This afternoon, after a morning spent coaching, I went to a local Indian restaurant for their Diwali buffet. Needless to say, having not eaten breakfast and having spent a couple of hours teaching children how to fight (and having a good friendly brawl with my friend Gentle Jimmy G. and a nice fight with technical tips for one of the teenage counselors who chaperone the smaller kids), I was ravenous, so I descended on the sumptuous spread of dishes like a newly awakened Kumbakharna. The buffet presented a great selection of dishes from throughout the Indian subcontinent, from Southern iddli with sambar and coconut chutney and goat jalfrezi to Northern saag paneer and Chinese-Indian delicacies like gobi Manchurian and diaspora dishes such as chicken tikka masala. To finish the meal, there were Diwali sweets, and those addictive fried-milk balls, gulab jamun... a former co-worker of mine, a Trinidadian woman of Indian descent, would make a beeline for the gulab jamun whenever she went to an Indian restaurant. At any rate, I staggered out of the restaurant, contemplating how gauche it would be to unbutton my pants... Diwali mission accomplished!

_Dataset_.
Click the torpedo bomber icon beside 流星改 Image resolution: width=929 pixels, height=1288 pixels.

...

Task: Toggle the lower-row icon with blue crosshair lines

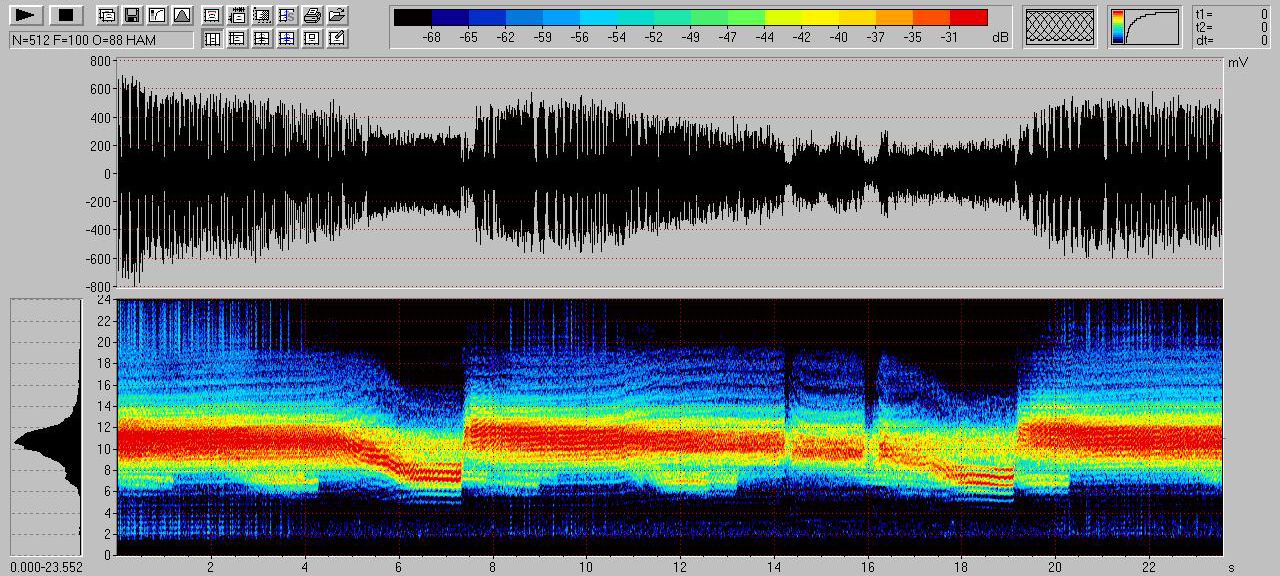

--

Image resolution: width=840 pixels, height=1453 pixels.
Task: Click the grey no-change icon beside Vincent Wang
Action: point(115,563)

_List of tasks_.
a - Could you turn the paragraph of the Diwali buffet text that begins "This afternoon, after a morning spent coaching" into a short list of its main facts?
b - Would you carry on the Diwali buffet text from its last sentence?
The lines play no part in this.

_Answer section_.
a -
- After a morning of coaching, the writer went to a local Indian restaurant's Diwali buffet.
- The writer had skipped breakfast and had spent a couple of hours teaching children to fight, including a friendly brawl with Gentle Jimmy G. and a fight with technical tips for a teenage counselor. The writer arrived ravenous.
- The buffet offered dishes from across the Indian subcontinent:
  - Southern iddli with sambar and coconut chutney
  - goat jalfrezi
  - Northern saag paneer
  - Chinese-Indian gobi Manchurian
  - diaspora dishes such as chicken tikka masala
- Dessert included Diwali sweets and gulab jamun. A former co-worker, a Trinidadian woman of Indian descent, always made a beeline for gulab jamun at Indian restaurants.
- The writer staggered out stuffed, considering unbuttoning their pants, and declared the Diwali mission accomplished.

b -
Diwali is the Hindu festival of lights- one of its origins lies in the celebration of the return of Rama, his wife, Sita, and his brother Lakshmana to the city of Ayodhya after years of exile and war, as recounted in the Ramayana. While exiled, Sita was abducted by the ten-headed rakshasa king Ravana, who ruled the island nation of Lanka. In their invasion of Lanka, Rama and Lakshmana are aided by an army of monkeys, led by the divine Hanuman and the king Sugriva.
A good single-volume introduction to the Ramayana is a gloriously written 'retelling' of the epic by William S. Buck. Here is how Buck describes the sacrifices that Ravana performed in order to force the god Brahma to grant him a boon:
And at the end of every thousand years, Ravana cut off one of his heads and threw it into the fire as a sacrifice, until nine heads were gone and but one day remained before he would cut the last one. That day was passing. Ten thousand years and Ravana's life were about to end together.
Ravana held the knife to his throat, when Brahma appeared and said,"Stop! Ask me a boon at once!"
"I am glad that I please you," said Ravana.
"Please me!" said Brahma. "Your will is dreadful, too strong to be neglected; like a bad disease I must treat it. Your pains make me hurt. Ask!"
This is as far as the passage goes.